Of course there are some who do make the effort spontaneously. And that from the spiritual point of view has an infinitely greater value. You make the progress, because you feel within you the need to do so, because it is an impulse that wells up from your depths, not because you are driven by a compel ling force outside. What you do spontaneously and sincerely of your own accord is something part and grain of yourself. You do a thing not because if you do it you will be rewarded and if you do not do it you will be punished. It might happen, however, sometimes that something comes to you or into you and gives you the impression that your effort is appreciated, but the effort is not due to that. Indeed, things are arranged in such a way here that the satisfaction of having done and done well is the best reward one has and one punishes oneself thoroughly by doing badly or not doing; no other punishment can be more real or more concrete. All this is immensely significant and valuable from the standpoint of spiritual growth, much more than things produced by external regulation and pressure.

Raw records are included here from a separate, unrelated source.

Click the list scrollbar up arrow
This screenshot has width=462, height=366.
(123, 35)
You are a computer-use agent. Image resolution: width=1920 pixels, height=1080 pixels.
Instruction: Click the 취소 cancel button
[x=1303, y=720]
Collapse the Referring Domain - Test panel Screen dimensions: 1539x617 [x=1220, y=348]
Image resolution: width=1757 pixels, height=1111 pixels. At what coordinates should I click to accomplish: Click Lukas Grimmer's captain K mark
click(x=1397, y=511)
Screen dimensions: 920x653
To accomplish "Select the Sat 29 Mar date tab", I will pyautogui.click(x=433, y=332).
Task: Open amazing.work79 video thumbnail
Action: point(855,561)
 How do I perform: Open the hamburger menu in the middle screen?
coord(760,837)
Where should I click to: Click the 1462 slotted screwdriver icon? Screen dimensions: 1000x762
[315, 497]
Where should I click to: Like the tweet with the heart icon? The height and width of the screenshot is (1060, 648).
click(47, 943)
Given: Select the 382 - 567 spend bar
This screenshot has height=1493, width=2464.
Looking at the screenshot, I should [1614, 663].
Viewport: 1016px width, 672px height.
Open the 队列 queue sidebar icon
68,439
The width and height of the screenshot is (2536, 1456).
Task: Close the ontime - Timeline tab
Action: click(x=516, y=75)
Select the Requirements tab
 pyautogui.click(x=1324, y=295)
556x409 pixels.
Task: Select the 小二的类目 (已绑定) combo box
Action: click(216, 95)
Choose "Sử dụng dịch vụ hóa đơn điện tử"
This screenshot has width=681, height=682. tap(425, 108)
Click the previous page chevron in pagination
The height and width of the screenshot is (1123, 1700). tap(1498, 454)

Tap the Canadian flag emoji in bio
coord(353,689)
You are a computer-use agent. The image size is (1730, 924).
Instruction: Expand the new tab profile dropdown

What is exactly a spiritual experience?


It is something which puts you in contact with a consciousness higher than that you have ordinarily. You live in a certain state and you do not even know what it is like. That is the ordinary consciousness. Suddenly you become conscious within you of something very different and much superior – that is a spiritual experience, whatever it may be. You may formulate it in a mental idea or you might not, you may explain it or you may not, it may last or it may not, it may be quite momentary. But if there is this difference in the essential quality of the consciousness, signifying something coming from above, from a greater height, something pure and true, purer and truer than anything you normally experience, that I call spiritual experience, although there are a thousand things that belong to that category.